Input records:
- Opening Delimiter -
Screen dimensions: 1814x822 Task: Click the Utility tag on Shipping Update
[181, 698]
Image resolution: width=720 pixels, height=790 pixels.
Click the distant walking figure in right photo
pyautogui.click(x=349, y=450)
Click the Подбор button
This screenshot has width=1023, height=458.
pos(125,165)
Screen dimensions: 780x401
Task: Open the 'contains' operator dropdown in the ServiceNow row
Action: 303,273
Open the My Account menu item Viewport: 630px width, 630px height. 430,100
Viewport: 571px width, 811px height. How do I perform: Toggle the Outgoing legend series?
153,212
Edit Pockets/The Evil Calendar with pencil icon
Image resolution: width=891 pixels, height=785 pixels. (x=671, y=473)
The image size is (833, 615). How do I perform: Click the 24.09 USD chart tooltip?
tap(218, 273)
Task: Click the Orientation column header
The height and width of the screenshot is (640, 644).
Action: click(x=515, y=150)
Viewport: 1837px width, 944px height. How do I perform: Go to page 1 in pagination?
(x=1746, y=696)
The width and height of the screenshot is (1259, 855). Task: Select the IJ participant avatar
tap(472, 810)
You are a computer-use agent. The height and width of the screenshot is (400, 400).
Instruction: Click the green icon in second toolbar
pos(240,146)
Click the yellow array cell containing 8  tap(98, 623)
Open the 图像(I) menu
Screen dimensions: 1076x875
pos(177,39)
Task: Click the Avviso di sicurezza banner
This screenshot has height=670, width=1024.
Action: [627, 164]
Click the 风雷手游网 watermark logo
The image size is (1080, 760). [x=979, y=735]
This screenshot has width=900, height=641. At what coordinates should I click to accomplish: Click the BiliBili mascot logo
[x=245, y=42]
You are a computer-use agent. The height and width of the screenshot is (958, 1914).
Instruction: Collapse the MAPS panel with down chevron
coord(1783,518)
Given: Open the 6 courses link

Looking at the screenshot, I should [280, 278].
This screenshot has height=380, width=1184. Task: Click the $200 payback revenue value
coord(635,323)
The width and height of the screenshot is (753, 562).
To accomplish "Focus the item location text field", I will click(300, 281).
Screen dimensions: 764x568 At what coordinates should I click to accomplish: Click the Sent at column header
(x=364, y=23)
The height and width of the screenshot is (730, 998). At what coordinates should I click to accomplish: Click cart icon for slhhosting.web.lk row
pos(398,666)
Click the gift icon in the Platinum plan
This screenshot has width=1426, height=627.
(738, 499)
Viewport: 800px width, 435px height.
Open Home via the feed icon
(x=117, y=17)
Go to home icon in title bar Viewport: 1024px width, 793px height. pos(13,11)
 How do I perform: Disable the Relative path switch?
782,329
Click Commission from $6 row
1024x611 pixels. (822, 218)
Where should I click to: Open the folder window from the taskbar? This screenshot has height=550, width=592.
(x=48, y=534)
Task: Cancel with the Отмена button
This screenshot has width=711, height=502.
- Closing Delimiter -
What needs to be done:
Among the lines above, return those that hold the word "button".

Written response:
Click the Подбор button
Task: Cancel with the Отмена button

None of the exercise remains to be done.